Passano quattro anni e Tsuruta, che nel frattempo ha fatto registrare nel 1929, a Kyoto, un fantastico primato del mondo con il tempo di 2’45″0, ben tre secondi meglio del precedente limite, proprio di Rademacher, rinnova la sua sfida alle Olimpiadi di Los Angeles del 1932, dove il Giappone, che ha conosciuto l’eplosione del fenomeno-nuoto grazie alla prodezza dell'”imperatore“, domina il piscina, collezionando ben cinque medaglie d’oro quando complessivamente nelle edizioni precedenti ne aveva vinte solo due. E Yoshiyuki Tsuruta nella gara dei 200 metri rana non delude certo le attese, concedendo il bis, primo atleta della storia dei Giochi a confermare il suo titolo nella specialità.

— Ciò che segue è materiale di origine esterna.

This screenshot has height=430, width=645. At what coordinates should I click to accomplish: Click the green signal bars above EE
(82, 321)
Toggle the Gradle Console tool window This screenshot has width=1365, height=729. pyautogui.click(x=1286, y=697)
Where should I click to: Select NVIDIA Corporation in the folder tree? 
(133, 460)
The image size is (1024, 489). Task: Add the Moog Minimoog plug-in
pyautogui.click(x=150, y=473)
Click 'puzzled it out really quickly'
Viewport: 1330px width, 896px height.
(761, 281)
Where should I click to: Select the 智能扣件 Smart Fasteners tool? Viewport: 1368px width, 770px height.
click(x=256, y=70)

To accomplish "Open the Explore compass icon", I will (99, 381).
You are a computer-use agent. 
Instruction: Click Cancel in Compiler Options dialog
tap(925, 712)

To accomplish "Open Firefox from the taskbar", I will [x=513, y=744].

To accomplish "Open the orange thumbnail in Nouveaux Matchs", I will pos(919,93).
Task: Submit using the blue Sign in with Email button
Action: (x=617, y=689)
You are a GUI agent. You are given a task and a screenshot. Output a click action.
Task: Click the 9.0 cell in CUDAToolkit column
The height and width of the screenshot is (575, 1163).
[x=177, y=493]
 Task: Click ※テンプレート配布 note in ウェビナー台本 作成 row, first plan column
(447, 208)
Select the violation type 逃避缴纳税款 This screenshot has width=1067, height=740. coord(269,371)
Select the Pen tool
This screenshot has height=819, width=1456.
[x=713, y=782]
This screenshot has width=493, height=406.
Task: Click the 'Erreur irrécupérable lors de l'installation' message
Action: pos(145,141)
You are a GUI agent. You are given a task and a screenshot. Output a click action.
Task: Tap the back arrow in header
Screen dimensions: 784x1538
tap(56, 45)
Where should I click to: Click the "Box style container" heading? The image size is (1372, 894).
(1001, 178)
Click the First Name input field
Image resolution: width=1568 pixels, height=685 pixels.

Ma se quattro anni prima ad Amsterdam Tsuruta aveva dovuto imporsi al primatista del mondo, il tedesco Rademacher, stavolta la tubercolosi impedisce a Leonard Spence, nuotatore della Guyana che detiene il nuovo limite, di partecipare alla rassegna americana. Tsuruta è così il logico favorito, e già in batteria, segnando in 2’46″2 il nuovo record olimpico, avanza la sua candidatura al successo finale. L’avversario più temibile è il connazionale Reizo Koike, che nella seconda batteria eguaglia il fresco primato di Tsuruta, mentre è ancora una volta tra i protagonisti il filippino Teofilo Yldefonso, già medaglia di bronzo quattro anni prima, che si impone nella terza batteria ed accede alle semifinali.

Proprio in semifinale Koike batte Tsuruta, con il magistrale tempo di 2’44″9, ulteriore miglioramento del record olimpico, e si presenta nei panni dello sfidante all’atto decisivo a cui sono promossi anche il terzo giapponese del lotto, Nakagawa, i due filippini Yldefonso e Abjaluddin e il tedesco Sietas, unico rappresentante del Vecchio Continente.

In finale, che si disputa il 13 agosto, è proprio Sietas a fare gara di testa prima di cedere nettamente nel finale e venir scavalcato da Tsuruta, che conferma la sua medaglia d’oro in 2’45″4, davanti a Koike che non ripete l’exploit della semifinale accontentandosi della medaglia d’argento, mentre Yldefonso ancora una volta sale sul terzo gradino del podio, di un soffio davanti all’esausto ed avvilito Sietas.

Tsuruta è di nuovo sul tetto d’Olimpia e al ritorno a casa, lui che era nato nel piccolo villaggio di Ishiki e da qui aveva spiccato il volo verso una carriera leggendaria, l’accoglienza è trionfale. Già, proprio degna di un “imperatore“… ah, dimenticavo, dal 1968 il suo nome alloggia immortale nella International Swimming Hall of Fame. Mica poco per uno che prima di nuotare lavorava in ferrovia!